With the pictures omitted, please transcribe exactly the lines beginning at the one that contains "Instruction: Switch to the A3 section tab" and ending with the last line of the records below.

LISTED ENTRIES:
::::::::::

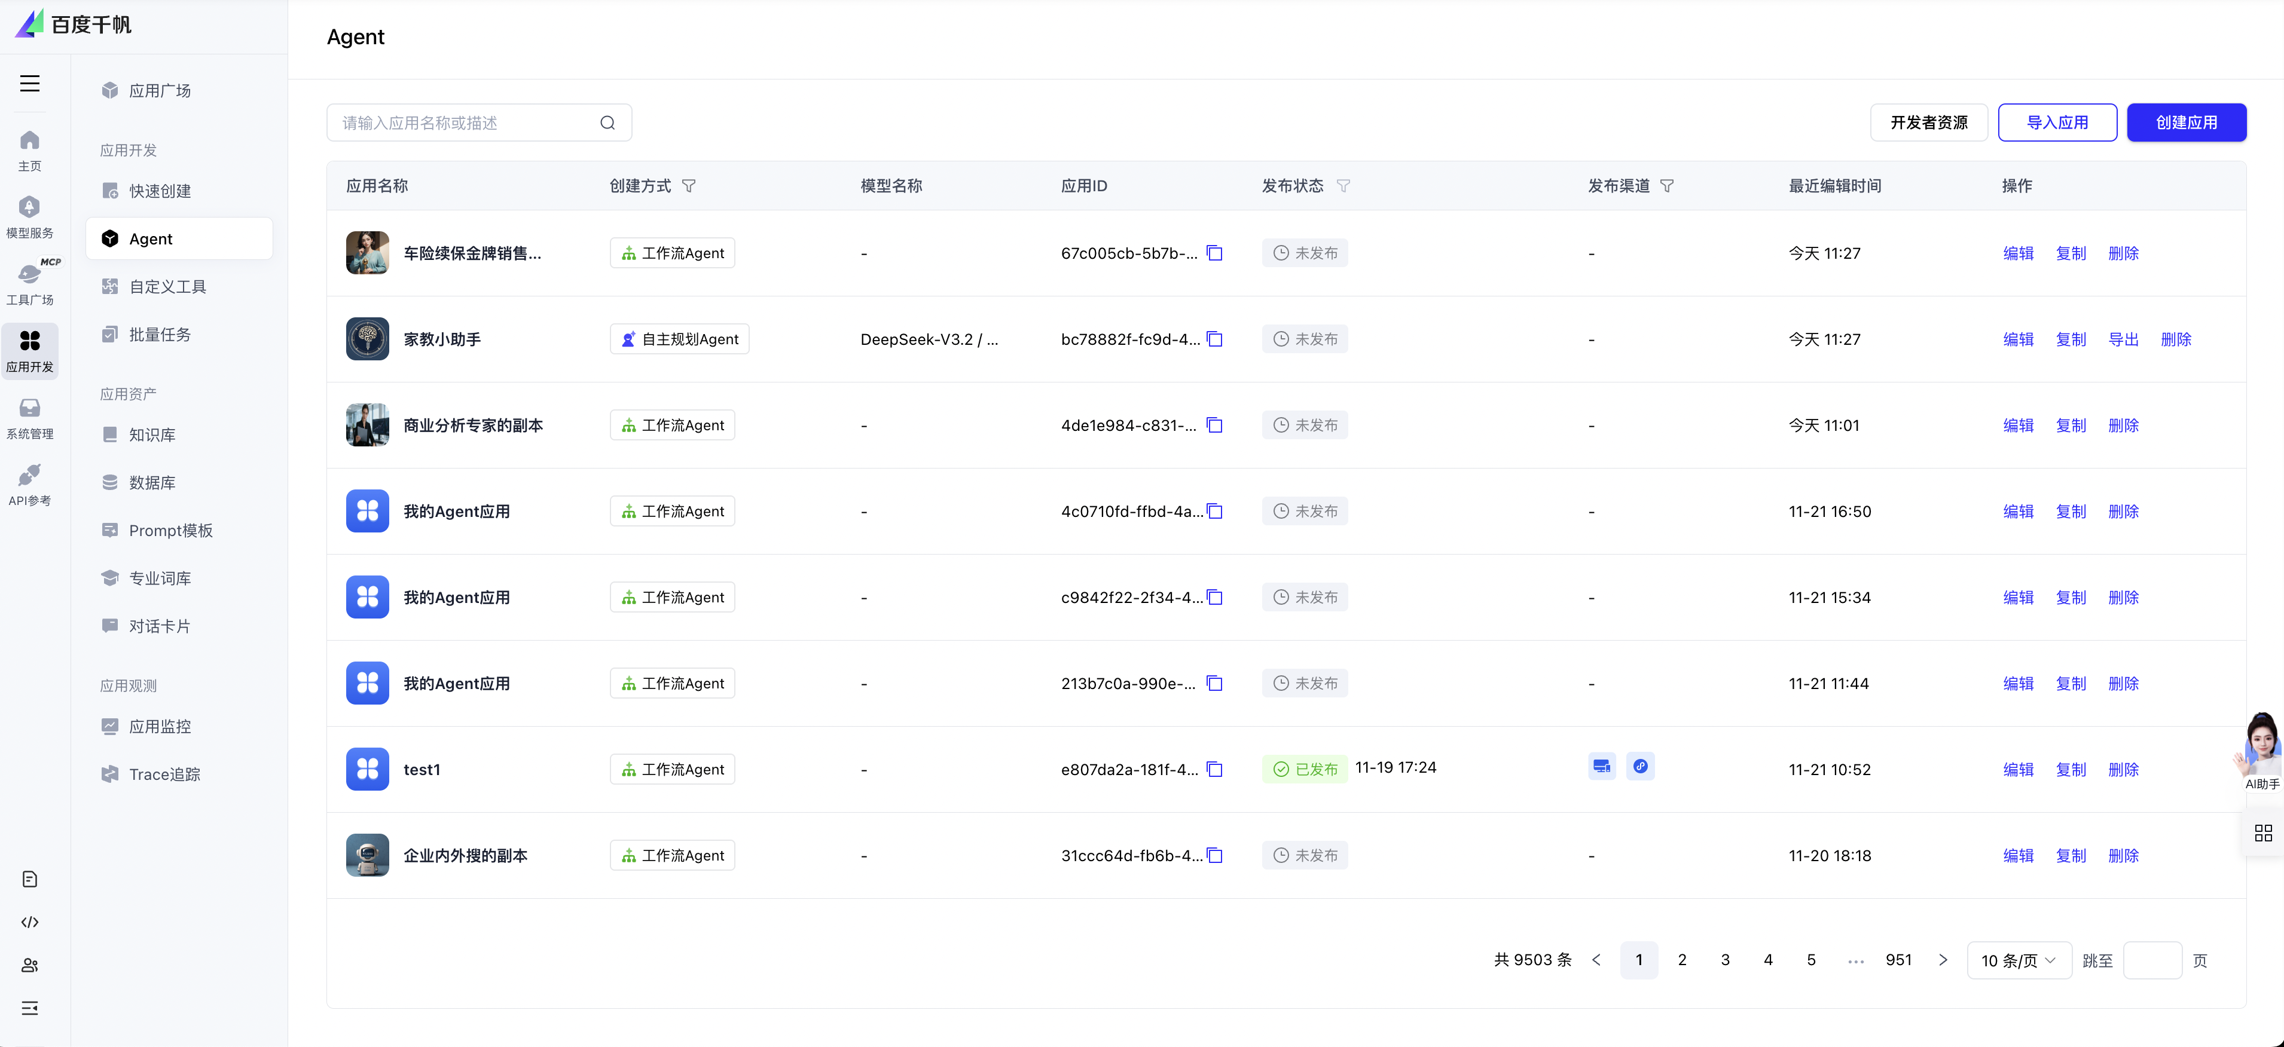Click the grid apps icon below AI助手

click(2263, 832)
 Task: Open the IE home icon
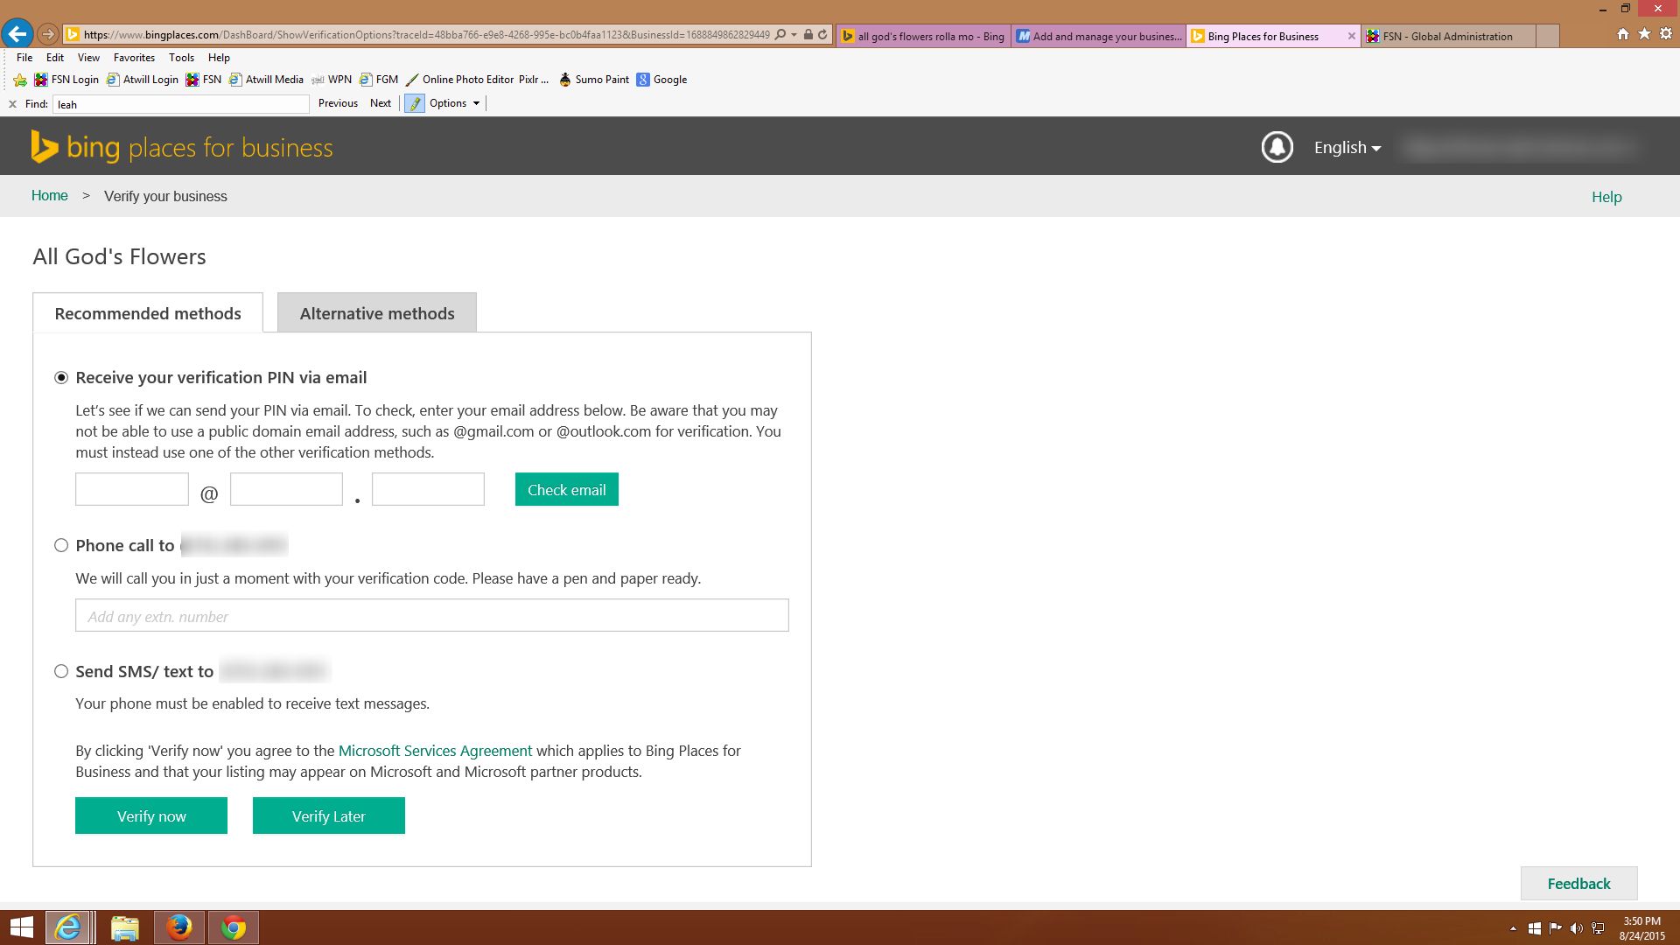[x=1622, y=34]
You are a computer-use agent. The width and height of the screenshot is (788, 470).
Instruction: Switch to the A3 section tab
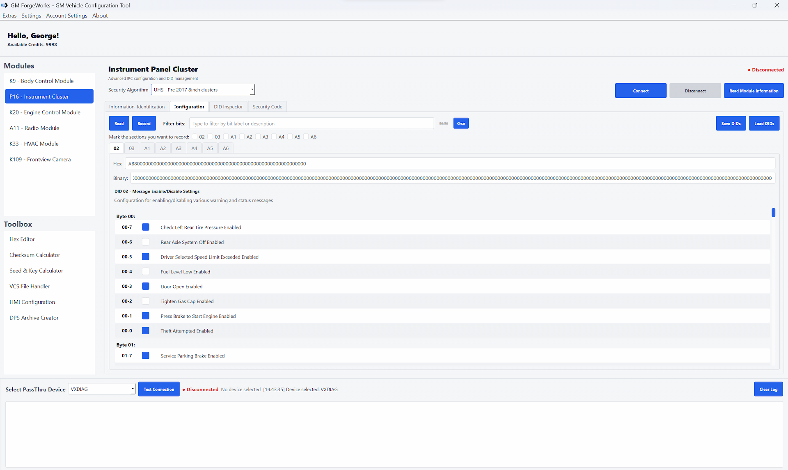click(179, 148)
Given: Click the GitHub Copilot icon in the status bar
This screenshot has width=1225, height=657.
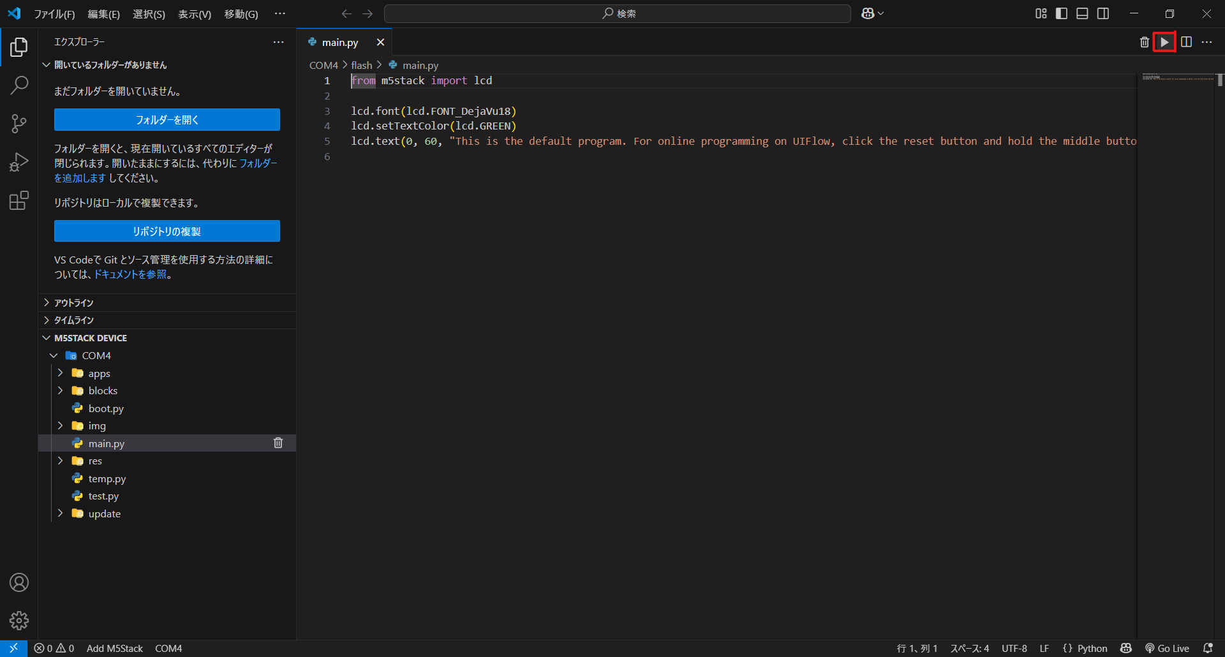Looking at the screenshot, I should coord(1126,648).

::::::::::

ANSWER FOR THIS EXERCISE:
Instruction: Switch to the A3 section tab
click(179, 148)
Given: Click the GitHub Copilot icon in the status bar
This screenshot has width=1225, height=657.
Looking at the screenshot, I should coord(1126,648).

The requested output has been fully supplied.